Earlier this month, I published a tip about something we probably all wish we didn't have to do: sort or remove duplicates from delimited strings, typically involving user-defined functions (UDFs). Sometimes you need to reassemble the list (without the duplicates) in alphabetical order, and sometimes you may need to maintain the original order (it could be the list of key columns in a bad index, for example).
For my solution, which addresses both scenarios, I used a numbers table, along with a pair of user-defined functions (UDFs) – one to split the string, the other to reassemble it.
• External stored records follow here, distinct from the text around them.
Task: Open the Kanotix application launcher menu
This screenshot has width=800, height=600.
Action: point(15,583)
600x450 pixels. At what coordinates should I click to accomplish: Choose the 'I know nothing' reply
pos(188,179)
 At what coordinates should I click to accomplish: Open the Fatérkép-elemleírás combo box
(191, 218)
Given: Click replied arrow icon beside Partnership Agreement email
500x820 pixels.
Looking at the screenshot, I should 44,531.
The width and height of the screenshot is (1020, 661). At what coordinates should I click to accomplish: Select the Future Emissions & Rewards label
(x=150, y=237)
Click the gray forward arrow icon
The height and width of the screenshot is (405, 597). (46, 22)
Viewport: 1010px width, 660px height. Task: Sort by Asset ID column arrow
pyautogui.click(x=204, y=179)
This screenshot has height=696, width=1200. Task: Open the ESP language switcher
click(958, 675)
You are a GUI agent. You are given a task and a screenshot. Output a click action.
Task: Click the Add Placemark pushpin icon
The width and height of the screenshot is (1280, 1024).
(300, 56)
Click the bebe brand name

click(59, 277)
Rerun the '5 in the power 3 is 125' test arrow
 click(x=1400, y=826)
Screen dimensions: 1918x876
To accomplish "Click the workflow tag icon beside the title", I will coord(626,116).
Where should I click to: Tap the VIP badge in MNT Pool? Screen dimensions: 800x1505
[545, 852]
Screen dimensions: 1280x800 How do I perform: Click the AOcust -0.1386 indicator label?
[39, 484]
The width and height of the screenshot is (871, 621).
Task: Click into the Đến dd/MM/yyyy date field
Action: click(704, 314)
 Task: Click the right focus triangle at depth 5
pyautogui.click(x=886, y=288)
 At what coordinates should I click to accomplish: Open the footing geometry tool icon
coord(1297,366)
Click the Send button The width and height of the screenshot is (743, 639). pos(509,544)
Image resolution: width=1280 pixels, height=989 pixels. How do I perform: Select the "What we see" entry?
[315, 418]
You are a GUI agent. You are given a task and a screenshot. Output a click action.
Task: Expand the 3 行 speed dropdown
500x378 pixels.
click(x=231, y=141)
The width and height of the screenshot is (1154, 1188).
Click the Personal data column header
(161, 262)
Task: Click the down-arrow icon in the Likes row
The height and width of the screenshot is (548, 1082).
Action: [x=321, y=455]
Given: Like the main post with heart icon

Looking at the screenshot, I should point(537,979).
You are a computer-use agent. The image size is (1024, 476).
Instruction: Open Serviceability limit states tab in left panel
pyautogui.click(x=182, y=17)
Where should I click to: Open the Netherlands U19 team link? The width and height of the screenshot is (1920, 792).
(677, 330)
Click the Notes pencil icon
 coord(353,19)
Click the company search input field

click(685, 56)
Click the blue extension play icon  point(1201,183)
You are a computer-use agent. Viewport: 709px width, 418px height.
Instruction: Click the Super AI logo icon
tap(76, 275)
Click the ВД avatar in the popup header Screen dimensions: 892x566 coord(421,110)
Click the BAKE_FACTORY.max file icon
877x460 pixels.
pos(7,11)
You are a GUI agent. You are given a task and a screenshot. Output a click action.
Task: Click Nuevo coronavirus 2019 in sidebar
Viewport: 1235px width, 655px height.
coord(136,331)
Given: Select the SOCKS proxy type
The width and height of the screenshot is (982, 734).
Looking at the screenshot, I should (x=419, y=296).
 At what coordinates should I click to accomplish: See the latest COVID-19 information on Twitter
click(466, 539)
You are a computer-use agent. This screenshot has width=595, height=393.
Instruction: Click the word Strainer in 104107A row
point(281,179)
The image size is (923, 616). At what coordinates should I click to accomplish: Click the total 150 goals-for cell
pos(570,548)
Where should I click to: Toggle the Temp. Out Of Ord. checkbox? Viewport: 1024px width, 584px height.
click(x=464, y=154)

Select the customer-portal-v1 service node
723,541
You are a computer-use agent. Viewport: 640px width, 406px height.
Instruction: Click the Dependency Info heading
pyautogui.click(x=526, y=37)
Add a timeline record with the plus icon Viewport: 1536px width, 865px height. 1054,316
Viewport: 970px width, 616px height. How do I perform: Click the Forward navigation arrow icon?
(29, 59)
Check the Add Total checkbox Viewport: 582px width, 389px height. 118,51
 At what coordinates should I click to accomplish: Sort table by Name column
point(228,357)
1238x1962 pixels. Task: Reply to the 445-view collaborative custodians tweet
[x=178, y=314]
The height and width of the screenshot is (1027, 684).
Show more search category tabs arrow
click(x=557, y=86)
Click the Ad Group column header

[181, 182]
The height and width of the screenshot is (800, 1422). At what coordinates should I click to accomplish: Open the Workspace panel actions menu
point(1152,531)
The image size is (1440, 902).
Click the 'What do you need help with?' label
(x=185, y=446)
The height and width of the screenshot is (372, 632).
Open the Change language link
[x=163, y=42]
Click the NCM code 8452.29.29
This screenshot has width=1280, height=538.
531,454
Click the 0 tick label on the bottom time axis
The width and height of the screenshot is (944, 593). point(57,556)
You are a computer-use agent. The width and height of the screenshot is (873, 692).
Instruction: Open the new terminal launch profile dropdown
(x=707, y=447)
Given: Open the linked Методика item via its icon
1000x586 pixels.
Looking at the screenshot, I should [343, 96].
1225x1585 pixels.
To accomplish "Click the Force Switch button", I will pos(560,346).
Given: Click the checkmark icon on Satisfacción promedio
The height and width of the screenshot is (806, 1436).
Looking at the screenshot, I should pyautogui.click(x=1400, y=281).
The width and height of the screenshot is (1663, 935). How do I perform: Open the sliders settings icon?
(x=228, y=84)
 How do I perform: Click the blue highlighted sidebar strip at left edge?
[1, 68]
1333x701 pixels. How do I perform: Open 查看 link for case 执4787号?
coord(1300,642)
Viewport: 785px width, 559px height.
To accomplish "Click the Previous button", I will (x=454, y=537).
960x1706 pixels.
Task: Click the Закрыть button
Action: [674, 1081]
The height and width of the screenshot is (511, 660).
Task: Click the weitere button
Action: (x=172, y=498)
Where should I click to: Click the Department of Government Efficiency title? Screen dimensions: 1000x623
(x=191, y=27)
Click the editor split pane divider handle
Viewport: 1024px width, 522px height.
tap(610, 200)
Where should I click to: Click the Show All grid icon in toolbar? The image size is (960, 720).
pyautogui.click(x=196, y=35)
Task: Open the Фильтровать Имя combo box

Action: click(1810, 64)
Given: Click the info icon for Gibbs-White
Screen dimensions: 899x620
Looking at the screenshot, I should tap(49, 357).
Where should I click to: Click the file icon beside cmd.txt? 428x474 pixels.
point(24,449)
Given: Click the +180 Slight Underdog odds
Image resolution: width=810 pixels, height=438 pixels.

You can see that tip here:
Of course, there are multiple ways to solve this problem; I was merely providing one method to try if you're stuck with that structure data. Red-Gate's @Phil_Factor followed up with a quick post showing his approach, which avoids the functions and the numbers table, opting instead for inline XML manipulation. He says he prefers having single-statement queries and avoiding both functions and row-by-row processing:
Then a reader, Steve Mangiameli, posted a looping solution as a comment on the tip. His reasoning was that the use of a numbers table seemed over-engineered to him.
The three of us all failed to address an aspect of this that is usually going to be quite important if you're performing the task often enough or at any level of scale: performance.
Testing
Curious to see how well the inline XML and looping approaches would perform compared to my numbers table-based solution, I constructed a fictitious table to perform some tests; my goal was 5,000 rows, with an average string length of greater than 250 characters, and at least 10 elements in each string. With a very short cycle of experiments, I was able to achieve something very close to this with the following code:
CREATE TABLE dbo.SourceTable ( [RowID] int IDENTITY(1,1) PRIMARY KEY CLUSTERED, DelimitedString varchar(8000) ); GO ;WITH s(s) AS ( SELECT TOP (250) o.name + REPLACE(REPLACE(REPLACE(REPLACE(REPLACE( ( SELECT N'/column_' + c.name FROM sys.all_columns AS c WHERE c.[object_id] = o.[object_id] ORDER BY NEWID() FOR XML PATH(N''), TYPE).value(N'.[1]', N'nvarchar(max)' ), -- make fake duplicates using 5 most common column names: N'/column_name/', N'/name/name/foo/name/name/id/name/'), N'/column_status/', N'/id/status/blat/status/foo/status/name/'), N'/column_type/', N'/type/id/name/type/id/name/status/id/type/'), N'/column_object_id/', N'/object_id/blat/object_id/status/type/name/'), N'/column_pdw_node_id/', N'/pdw_node_id/name/pdw_node_id/name/type/name/') FROM sys.all_objects AS o WHERE EXISTS ( SELECT 1 FROM sys.all_columns AS c WHERE c.[object_id] = o.[object_id] ) ORDER BY NEWID() ) INSERT dbo.SourceTable(DelimitedString) SELECT s FROM s; GO 20
This produced a table with sample rows looking like this (values truncated):
RowID DelimitedString ----- --------------- 1 master_files/column_redo_target_fork_guid/.../column_differential_base_lsn/... 2 allocation_units/column_used_pages/.../column_data_space_id/type/id/name/type/... 3 foreign_key_columns/column_parent_object_id/column_constraint_object_id/...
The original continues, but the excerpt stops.